A September 12 NewsBusters' item, NYT Misreports Biden-Obama Exchange, detailed a reporting error in the New York Times' coverage of testimony delivered the previous day to the Senate Foreign Relations Committee by General David Petraeus and Iraq Ambassador Ryan Crocker. The news story reported an exchange between Senator Joseph Biden (D-DE) and Senator Barack Obama (D-IL), both Democratic presidential candidates:
The senators were allowed only seven minutes each for questions, a limit that Mr. Biden, as a committee chairman, tried to enforce. But he did not try overly hard to cut off Mr. Obama, perhaps because he did not want to be seen in the ungentlemanly act of silencing a political rival. “Why don’t you try to summarize quickly what you said, O.K.?” Mr. Biden genially asked him as his time ran out.
The NewsBusters' post pointed out that Senator Biden had requested the quick summarization not from Obama, but from Ambassador Crocker. The time restraint was necessary because Obama had devoted most of his allotted time for questions to political posturing, a circumstance not unknown in Congress.

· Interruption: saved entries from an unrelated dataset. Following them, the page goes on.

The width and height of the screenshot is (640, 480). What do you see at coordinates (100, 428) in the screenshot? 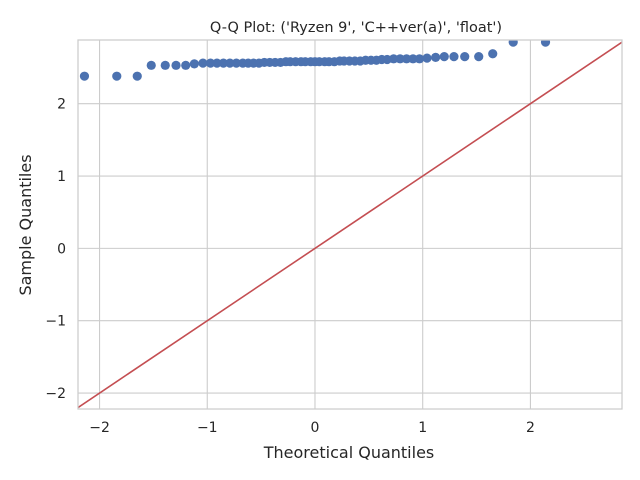
I see `x-tick-label: −2` at bounding box center [100, 428].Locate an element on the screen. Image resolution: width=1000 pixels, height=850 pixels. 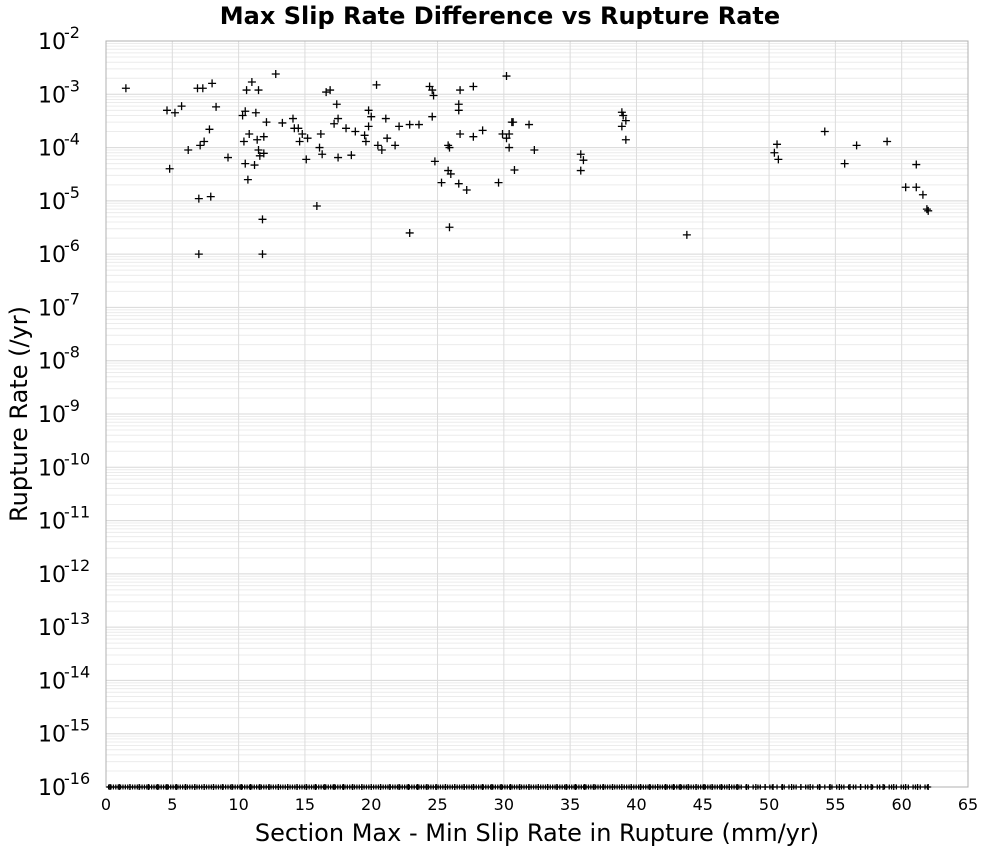
x-tick-label: 5 is located at coordinates (172, 804).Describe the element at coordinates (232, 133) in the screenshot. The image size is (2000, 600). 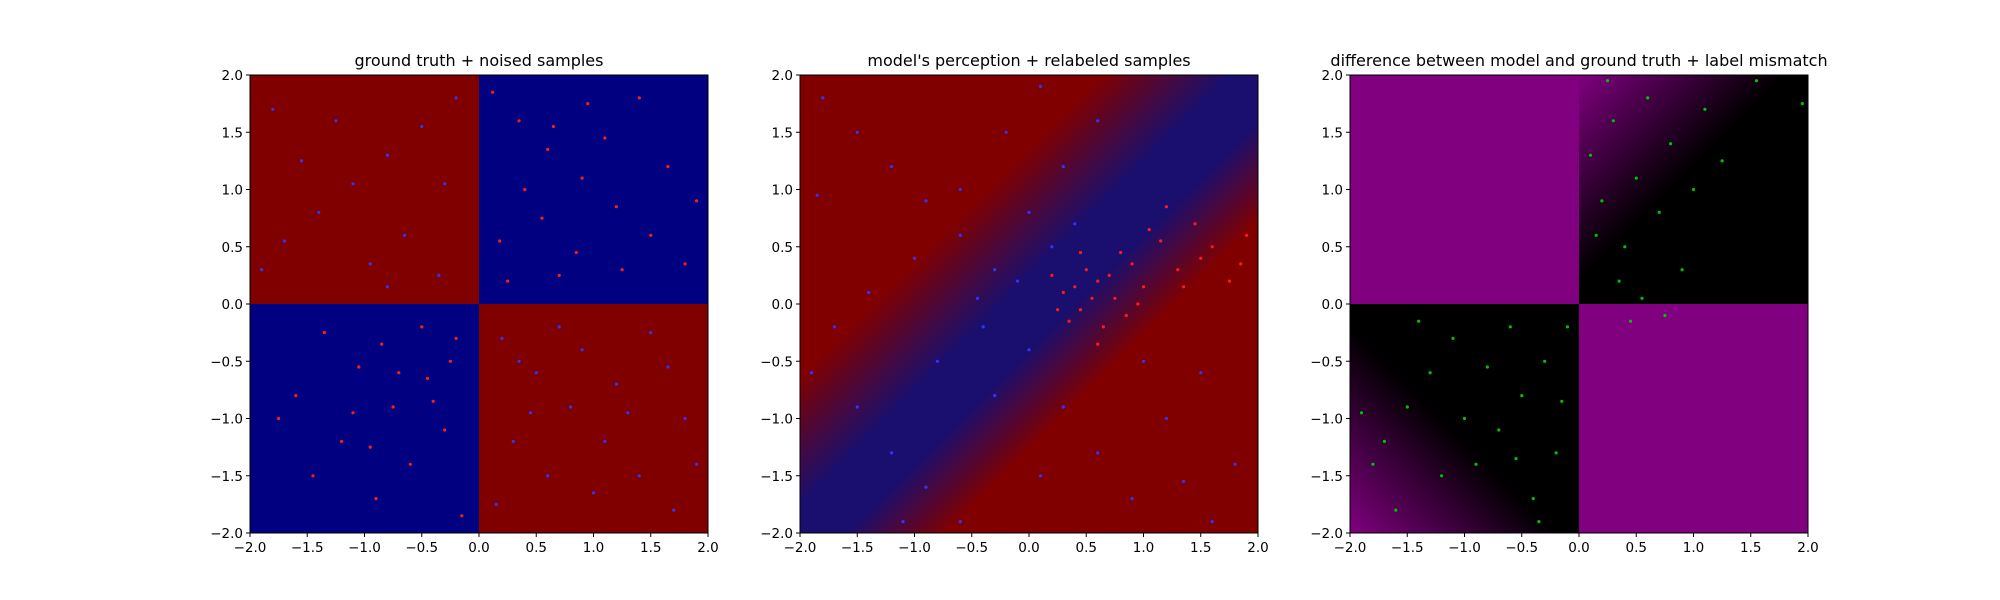
I see `y-tick-label: 1.5` at that location.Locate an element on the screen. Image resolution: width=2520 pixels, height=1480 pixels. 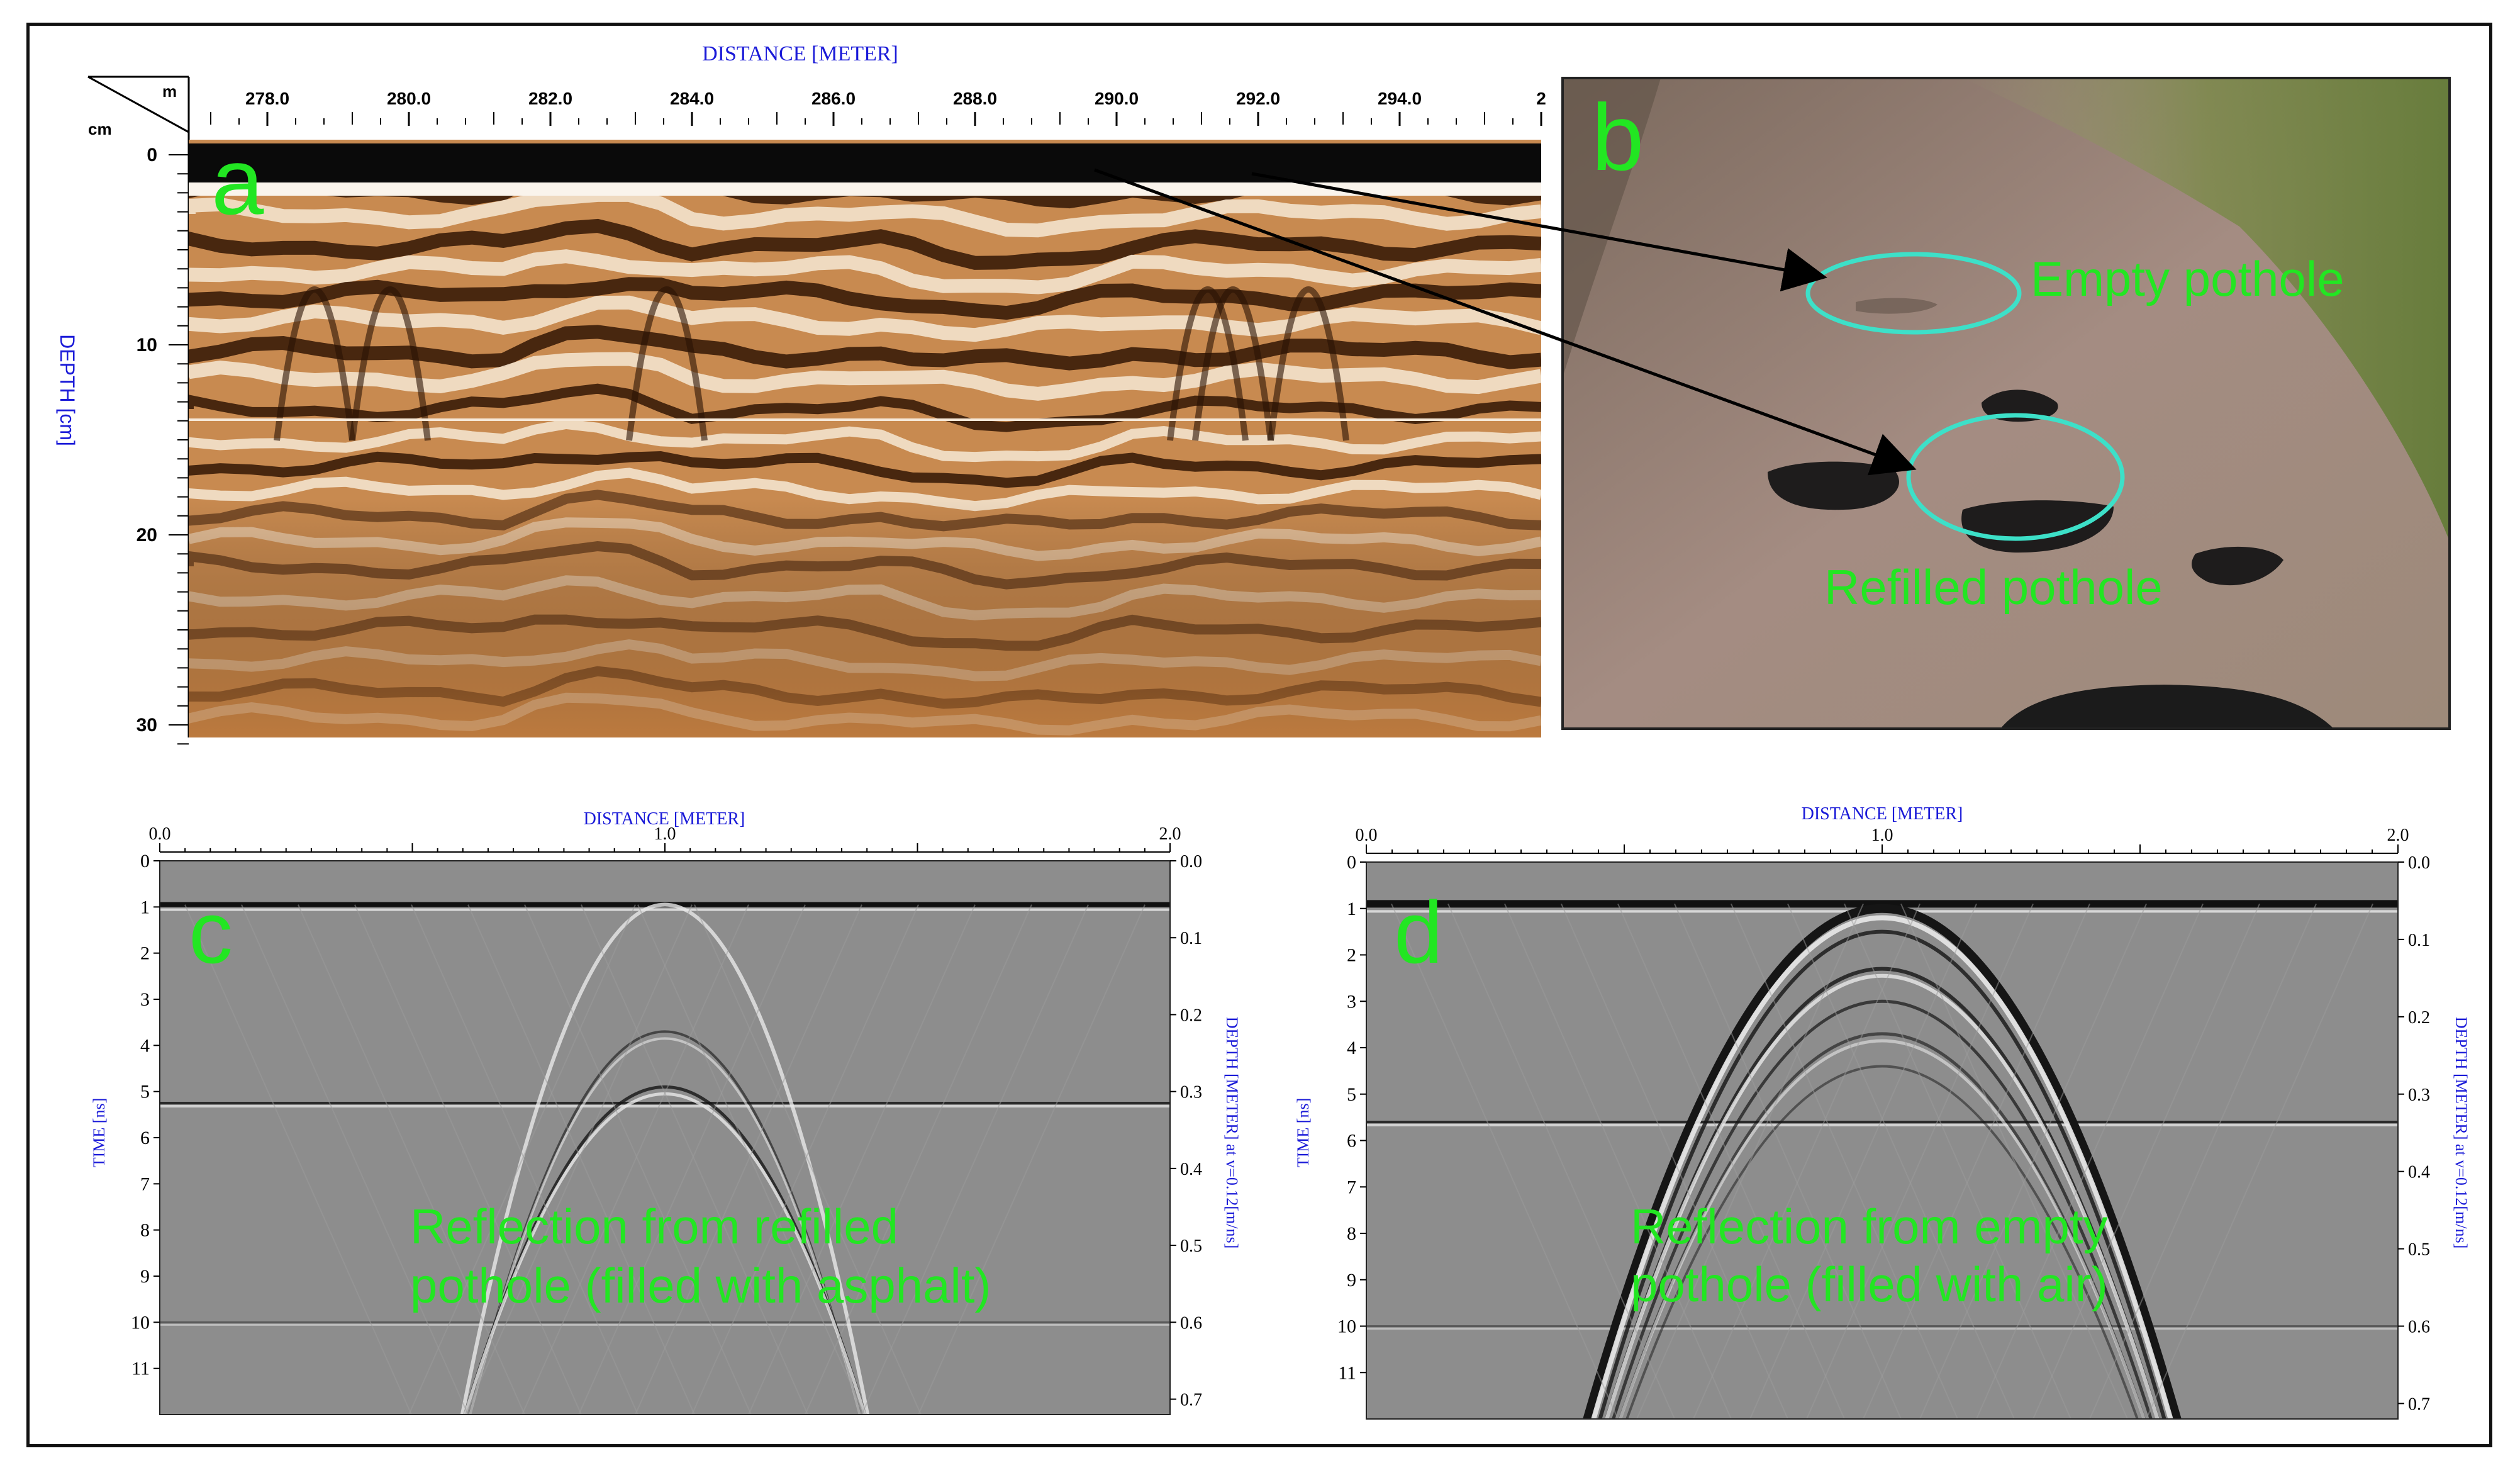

Today the New York Times acknowledged its reporting error. Appended to the original article is this:
Correction: October 8, 2007
An article on Sept. 12 about a hearing on Iraq war policy before the Senate Foreign Relations Committee misidentified the person whom Senator Joseph R. Biden Jr. of Delaware, committee chairman, asked to summarize his remarks quickly. It was Ryan C. Crocker, the United States ambassador to Iraq and one of the witnesses — not Senator Barack Obama of Illinois, a member of the committee.
As one who's been critical of the New York Times many times, I acknowledge that - at least in this instance - it's corrected itself. Now if only other mainstream media outlets would so readily follow suit.